** Descrição da tarefa **
Transcreva, sem nenhuma alteração, tudo o que vai de "Visando a uma" até "pois o art." no trecho sobre as contribuições PIS/PASEP-Importação e COFINS-Importação.

** Trecho fornecido **

Visando a uma melhor análise do caso, pedi vista dos autos.
Inicialmente, do ponto de vista formal, observo que as denominadas
contribuições PIS/PASEP-Importação e COFINS-Importação foram
instituídas com fundamento nos arts. 149, § 2º, II; e 195, IV, da
Constituição Federal, os quais consagraram a possibilidade de instituição
de contribuições sociais incidentes sobre a importação de bens e serviços
estrangeiros.
Portanto, é perfeitamente constitucional a instituição da COFINSImportação e do PIS/PASEP-Importação mediante lei ordinária, pois o art.
195, § 4º, da Constituição Federal, que subordina a instituição de novas
fontes de custeio à edição de lei complementar (art. 154, I, CF) está a se
referir às hipóteses de novas contribuições, isto é, àquelas que não estão
previstas no texto constitucional vigente, o que não ocorre com as
contribuições em apreço, as quais foram, prévia e expressamente,
previstas nos já citados arts. 149, § 2º, II; e 194, IV, da Carta Magna.
Essa tem sido a posição desta Corte, como se vê no RE nº 138.284/CE,
da relatoria do Ministro Carlos Velloso, Pleno, DJ de 28/8/92, o qual, ao
tratar da contribuição social sobre o lucro, instituída pela Lei nº 7.689/88,
assentou que “As contribuições do art. 195, I, II, III, da Constituição, não
exigem, para a sua instituição, lei complementar. Apenas a contribuição do
parag. 4. do mesmo art. 195 é que exige, para a sua instituição, lei complementar,
dado que essa instituição deverá observar a técnica da competência residual da
União (C.F., art. 195, parag. 4.; C.F., art. 154, I).

** Dados **
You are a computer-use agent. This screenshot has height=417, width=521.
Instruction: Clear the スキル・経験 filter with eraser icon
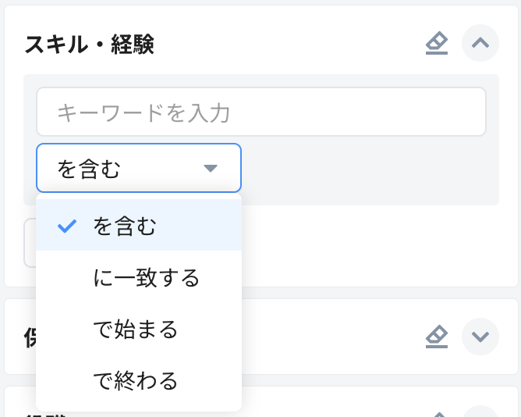[x=437, y=44]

** Resposta **
Visando a uma melhor análise do caso, pedi vista dos autos.
Inicialmente, do ponto de vista formal, observo que as denominadas
contribuições PIS/PASEP-Importação e COFINS-Importação foram
instituídas com fundamento nos arts. 149, § 2º, II; e 195, IV, da
Constituição Federal, os quais consagraram a possibilidade de instituição
de contribuições sociais incidentes sobre a importação de bens e serviços
estrangeiros.
Portanto, é perfeitamente constitucional a instituição da COFINSImportação e do PIS/PASEP-Importação mediante lei ordinária, pois o art.